◆ **TASK INSTRUCTIONS**
A. Decide whether each statement below agrees with the article on the giant-Mars e-mail myth. Give yes or no for each, along with the article's deciding words quoted precisely.
(i) The e-mail claims that on Aug. 27, Mars will look as big as the full moon.
(ii) Heidi Hammel says she has received e-mails about the myth only once.
(iii) The original 2003 message said Mars would look as big as a full moon without any telescope.
B. Quote the article on the giant-Mars e-mail myth from "Astronomers, hearing this" up to and including "an urban legend.".
C. Extend the article on the giant-Mars e-mail myth, beginning after its final sentence.

◆ **TEXT SEGMENT**
::::::::

Mars or Your Anus — Which is Bigger?

Mars will be NOT be huge this August
NewsTimes.com
May 29, 2009

c068mars-atmosphere2-200Can an urban myth be galactic in its silliness?

Meet the story of giant Mars, coming this August to a night sky near you.

The myth appears in an e-mail that is circulating around the Internet like a comet. It promises that on Aug. 27, Mars will be so close to Earth it will look as big as the full moon. It will be the night of two moons — one white and one red.

“Share this with your children and grandchildren,” the e-mail message says. “NO ONE ALIVE TODAY WILL EVER SEE THIS AGAIN.”

Astronomers, hearing this or reading this, can only sigh. They’re confronting the celestial version of the story of how Mikey of the Life cereal ads exploded after eating Pop Rocks and drinking soda. It’s an urban legend.

“It just goes around and around the world,” said Ridgefield astronomer Heidi Hammel. “Every year, I get e-mails on this.”

“I’ve had someone who is really into science ask me about it, ”said Michael Bakich,senior editor of Astronomy magazine.

The genesis of this myth begins in August 2003, when Mars really was closer to the Earth that in had been for thousands of years — about 35 million miles away.

That meant that Mars, which ordinarily looks like a bright red star in the sky, looked brighter and redder than normal.

At the time, someone wrote that if you looked at Mars with a 75x telescope, it would look as big as a full moon in the telescope. Somehow, as that messages passed from computer to computer, the part about needing a telescope was lost or tossed and the myth of a giant Mars was born.

::::::::

◆ **LISTED ENTRIES**
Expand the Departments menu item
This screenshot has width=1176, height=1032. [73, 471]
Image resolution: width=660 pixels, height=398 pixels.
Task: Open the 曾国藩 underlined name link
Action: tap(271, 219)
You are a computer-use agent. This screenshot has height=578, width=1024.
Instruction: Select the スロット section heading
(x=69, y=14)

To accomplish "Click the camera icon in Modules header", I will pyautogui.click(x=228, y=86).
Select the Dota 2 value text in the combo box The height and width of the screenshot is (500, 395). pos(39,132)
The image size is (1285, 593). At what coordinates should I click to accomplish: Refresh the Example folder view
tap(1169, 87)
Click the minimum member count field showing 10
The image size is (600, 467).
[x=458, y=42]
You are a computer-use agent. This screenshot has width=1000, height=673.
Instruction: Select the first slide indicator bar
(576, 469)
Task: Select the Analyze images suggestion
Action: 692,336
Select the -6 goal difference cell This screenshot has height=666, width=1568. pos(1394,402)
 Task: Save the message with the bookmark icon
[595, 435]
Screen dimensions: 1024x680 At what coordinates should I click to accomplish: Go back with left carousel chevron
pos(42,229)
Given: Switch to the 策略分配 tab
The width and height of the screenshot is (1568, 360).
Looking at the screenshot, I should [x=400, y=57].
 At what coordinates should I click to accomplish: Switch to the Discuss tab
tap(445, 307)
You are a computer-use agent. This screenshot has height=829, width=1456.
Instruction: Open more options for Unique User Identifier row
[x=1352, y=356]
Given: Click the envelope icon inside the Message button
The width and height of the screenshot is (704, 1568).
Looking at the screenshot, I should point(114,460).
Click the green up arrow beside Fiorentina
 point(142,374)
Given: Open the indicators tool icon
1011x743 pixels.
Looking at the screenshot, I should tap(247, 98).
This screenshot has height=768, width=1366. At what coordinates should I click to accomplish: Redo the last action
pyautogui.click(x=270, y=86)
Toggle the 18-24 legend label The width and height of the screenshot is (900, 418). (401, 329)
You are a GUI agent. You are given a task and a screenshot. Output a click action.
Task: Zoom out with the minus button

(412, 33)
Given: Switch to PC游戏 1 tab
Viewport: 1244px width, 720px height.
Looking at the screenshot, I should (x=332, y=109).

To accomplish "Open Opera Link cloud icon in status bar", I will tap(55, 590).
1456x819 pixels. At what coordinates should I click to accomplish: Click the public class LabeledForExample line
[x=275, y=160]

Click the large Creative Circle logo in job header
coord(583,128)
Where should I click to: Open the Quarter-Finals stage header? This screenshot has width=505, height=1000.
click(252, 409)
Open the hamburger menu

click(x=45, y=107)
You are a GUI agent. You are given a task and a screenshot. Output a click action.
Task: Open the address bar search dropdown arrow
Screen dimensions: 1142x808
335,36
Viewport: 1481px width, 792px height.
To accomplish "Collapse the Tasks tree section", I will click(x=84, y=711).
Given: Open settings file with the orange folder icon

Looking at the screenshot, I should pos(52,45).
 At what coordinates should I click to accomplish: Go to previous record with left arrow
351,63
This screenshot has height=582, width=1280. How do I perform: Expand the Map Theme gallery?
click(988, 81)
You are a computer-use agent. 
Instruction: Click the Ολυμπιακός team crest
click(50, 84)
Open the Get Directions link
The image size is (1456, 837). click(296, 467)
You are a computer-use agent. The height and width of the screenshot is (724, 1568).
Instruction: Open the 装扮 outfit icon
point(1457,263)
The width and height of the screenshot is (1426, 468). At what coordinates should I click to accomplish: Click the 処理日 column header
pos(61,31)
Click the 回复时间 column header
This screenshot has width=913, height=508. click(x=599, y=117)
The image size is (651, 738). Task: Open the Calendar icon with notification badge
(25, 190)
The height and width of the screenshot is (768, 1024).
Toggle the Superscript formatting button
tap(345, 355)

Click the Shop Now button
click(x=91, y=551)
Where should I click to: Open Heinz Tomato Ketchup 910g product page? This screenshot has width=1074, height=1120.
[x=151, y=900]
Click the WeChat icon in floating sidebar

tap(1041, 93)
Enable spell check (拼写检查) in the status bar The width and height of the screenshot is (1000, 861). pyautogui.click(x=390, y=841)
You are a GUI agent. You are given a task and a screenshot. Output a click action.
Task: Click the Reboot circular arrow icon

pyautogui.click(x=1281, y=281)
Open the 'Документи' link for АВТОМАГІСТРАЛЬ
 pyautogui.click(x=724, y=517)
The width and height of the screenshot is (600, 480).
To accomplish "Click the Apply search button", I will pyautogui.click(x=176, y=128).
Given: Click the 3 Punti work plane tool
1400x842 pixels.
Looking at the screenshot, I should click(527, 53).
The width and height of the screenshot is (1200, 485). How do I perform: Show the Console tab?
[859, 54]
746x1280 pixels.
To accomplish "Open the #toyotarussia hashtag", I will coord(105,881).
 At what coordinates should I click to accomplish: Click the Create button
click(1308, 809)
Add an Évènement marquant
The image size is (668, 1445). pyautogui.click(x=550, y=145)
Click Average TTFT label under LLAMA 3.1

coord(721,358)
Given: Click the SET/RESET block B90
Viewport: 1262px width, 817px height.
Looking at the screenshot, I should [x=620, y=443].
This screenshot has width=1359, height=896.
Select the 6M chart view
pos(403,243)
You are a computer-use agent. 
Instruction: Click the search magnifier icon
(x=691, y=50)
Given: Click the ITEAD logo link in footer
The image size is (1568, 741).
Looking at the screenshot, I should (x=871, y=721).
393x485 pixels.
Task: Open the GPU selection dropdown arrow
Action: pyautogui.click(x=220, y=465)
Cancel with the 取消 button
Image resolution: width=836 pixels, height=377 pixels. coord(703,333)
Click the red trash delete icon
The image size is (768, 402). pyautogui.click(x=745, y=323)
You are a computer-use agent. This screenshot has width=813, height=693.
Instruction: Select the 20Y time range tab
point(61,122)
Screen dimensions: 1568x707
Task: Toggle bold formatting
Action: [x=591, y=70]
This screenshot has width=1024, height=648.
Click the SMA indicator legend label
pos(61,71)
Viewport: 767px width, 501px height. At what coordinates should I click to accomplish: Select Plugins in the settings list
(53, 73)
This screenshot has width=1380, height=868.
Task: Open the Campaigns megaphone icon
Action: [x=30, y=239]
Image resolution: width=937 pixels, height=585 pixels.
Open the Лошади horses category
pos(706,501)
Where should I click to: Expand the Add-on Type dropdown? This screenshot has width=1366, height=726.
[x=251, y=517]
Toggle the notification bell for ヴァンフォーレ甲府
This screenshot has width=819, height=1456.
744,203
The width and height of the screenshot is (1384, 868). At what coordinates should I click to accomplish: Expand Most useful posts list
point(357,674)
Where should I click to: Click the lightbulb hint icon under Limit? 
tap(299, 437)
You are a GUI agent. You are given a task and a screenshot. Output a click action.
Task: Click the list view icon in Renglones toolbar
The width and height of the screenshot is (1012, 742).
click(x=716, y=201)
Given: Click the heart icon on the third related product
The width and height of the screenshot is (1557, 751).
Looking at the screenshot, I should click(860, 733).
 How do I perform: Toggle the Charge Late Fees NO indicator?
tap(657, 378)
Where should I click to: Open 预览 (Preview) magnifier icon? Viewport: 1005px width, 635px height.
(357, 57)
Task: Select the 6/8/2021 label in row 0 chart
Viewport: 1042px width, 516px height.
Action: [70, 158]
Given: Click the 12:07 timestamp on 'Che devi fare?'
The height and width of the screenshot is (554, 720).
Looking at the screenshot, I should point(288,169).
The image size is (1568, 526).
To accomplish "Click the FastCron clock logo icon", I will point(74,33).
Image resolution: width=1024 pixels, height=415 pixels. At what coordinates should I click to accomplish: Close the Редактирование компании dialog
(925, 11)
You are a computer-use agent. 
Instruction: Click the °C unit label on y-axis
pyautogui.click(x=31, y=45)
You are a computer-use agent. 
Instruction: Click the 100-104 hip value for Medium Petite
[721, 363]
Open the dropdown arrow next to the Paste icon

::::::::

◆ **ANSWERS BY TASK**
A.
(i) Yes: "It promises that on Aug. 27, Mars will be so close to Earth it will look as big as the full moon."
(ii) No: "Every year, I get e-mails on this."
(iii) No: "if you looked at Mars with a 75x telescope, it would look as big as a full moon in the telescope."

B.
Astronomers, hearing this or reading this, can only sigh. They’re confronting the celestial version of the story of how Mikey of the Life cereal ads exploded after eating Pop Rocks and drinking soda. It’s an urban legend.

C.
In reality, Mars will not be particularly close to Earth in August, and it will be on the dim side as far as naked-eye astronomy goes.

“It will actually be quite faint,” said Alan MacRobert, senior editor of Sky & Telescope magazine.

But because humans have always been fascinated by Mars, and because the level of basic scientific literacy in this country is not overwhelmingly high, people excitedly pass the story on.

No one stops to think that if Mars got close enough to look like a full moon in the night sky, it would mean it had strayed far beyond its normal orbit and way too close for comfort.

It would probably mean the end of the world as we know it.

“It would really mess things up,” Bakich said.

In 2018 Mars will be close to Earth again. Expect the myth of the giant Mars to be around for that date.

“Even then it won’t look like a full moon,” Hammel said. “It will look like it always does — like a bright red star.”